Un pas en avant, deux pas en arrière dans l'affaire Raïf Badawi. L'écrivain et blogueur emprisonné depuis 2012 en #Arabie Saoudite, pourrait de nouveau être accusé d'apostasie, soit l'abandon de la religion musulmane. Si ce chef d'accusation est retenu contre lui, il risque d'être condamné à la peine de mort par décapitation.

Prisonnier d'opinion

Si les Français peuvent se proclamer « Charlie », en Arabie Saoudite, on ne plaisante pas avec la liberté d'expression. En 2008, Raïf Badawi lance un blog intitulé Free Saudi Liberals, afin d'encourager la libéralisation religieuse du pays. Suite à une plainte déposée contre le blogueur, il est arrêté et emprisonné en juin 2012. Dans un premier temps, Raïf Badawi est reconnu coupable de désobéissance à son père et d'apostasie, un acte puni par la peine de mort. Finalement, le juge revient sur sa décision et reconnait que le blogueur est bien musulman. Sa peine est alors réduite à sept ans de prison et 600 coups de fouet.

Jugé en appel le 7 mai 2014, Raïf Badawi est reconnu coupable d' « insulte à l'#Islam », ce qui lui vaut dix ans d'emprisonnement, une amende de 1 000 riyals (soit 225 000 euros) et 1 000 coups de fouet. Les 50 premiers coups lui ont été infligés en public le 9 janvier dernier à Djeddah.

Aujourd'hui, la Cour criminelle d'Arabie Saoudite exigerait un nouveau procès. Selon des informations tenues par Ensaf Haidar, son épouse, Raïf Badawi serait de nouveau accusé d'apostasie. Si ce chef d'accusation est retenu, son mari pourrait bel et bien être condamné à la peine de mort par décapitation.

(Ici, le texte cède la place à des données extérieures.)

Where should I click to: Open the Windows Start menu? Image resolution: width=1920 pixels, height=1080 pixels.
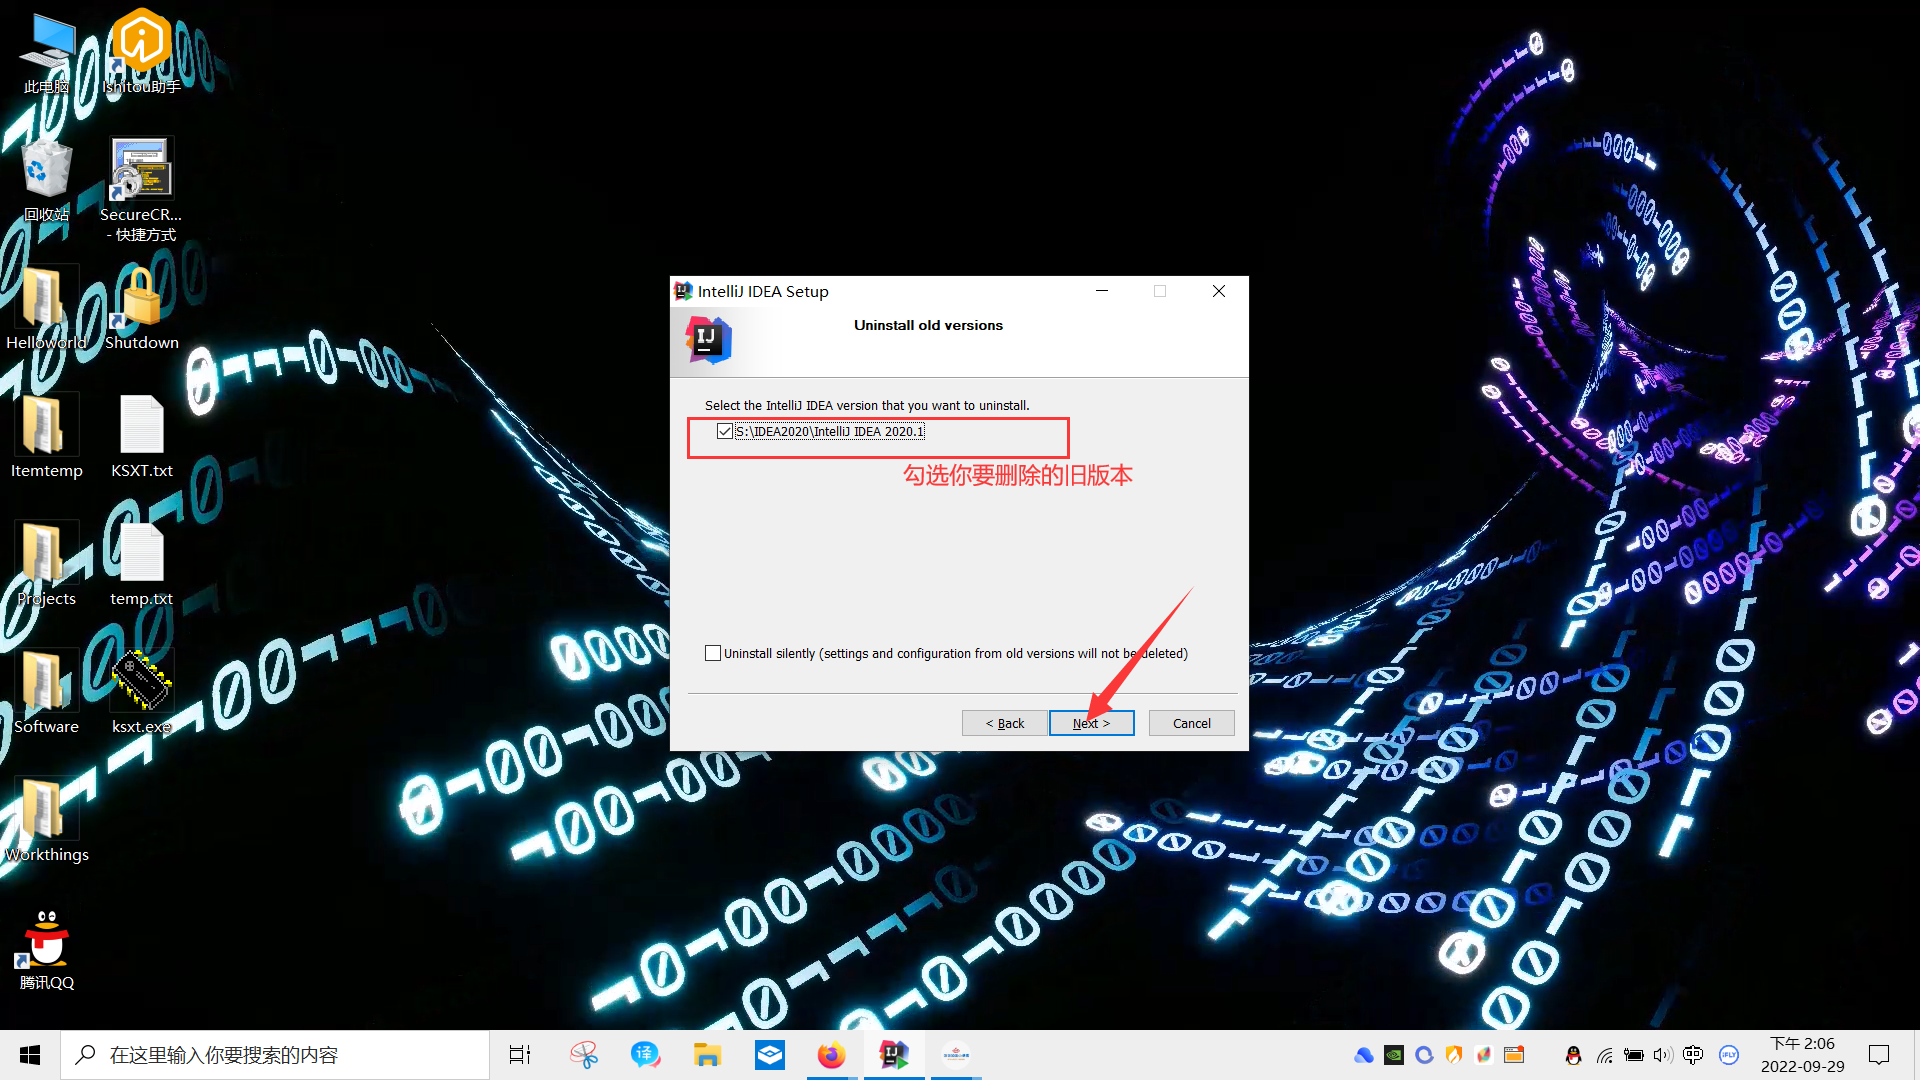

Une nouvelle difficile à encaisser pour Ensaf Haidar. Réfugiée à Sherbrooke, au Québec, avec ses trois enfants depuis 2012, elle craint que ce nouveau procès face augmenter la peine prononcée à l'encontre de son mari.

Un soutien international

Depuis son arrestation, Raïf Badawi est soutenu par la communauté internationale. Plusieurs personnalités politiques se sont mobilisées, comme Angela Merkel, David Cameron, le prince Charles ou encore Denis Coderre, le maire de Montréal. Par ailleurs, deux cinéastes engagés dans la défense des droits de l'homme ont voulu montrer leur soutien au militant. Luc Côté et Patricio Henriquez préparent actuellement un film documentaire sur l'histoire de Raïf Badawi.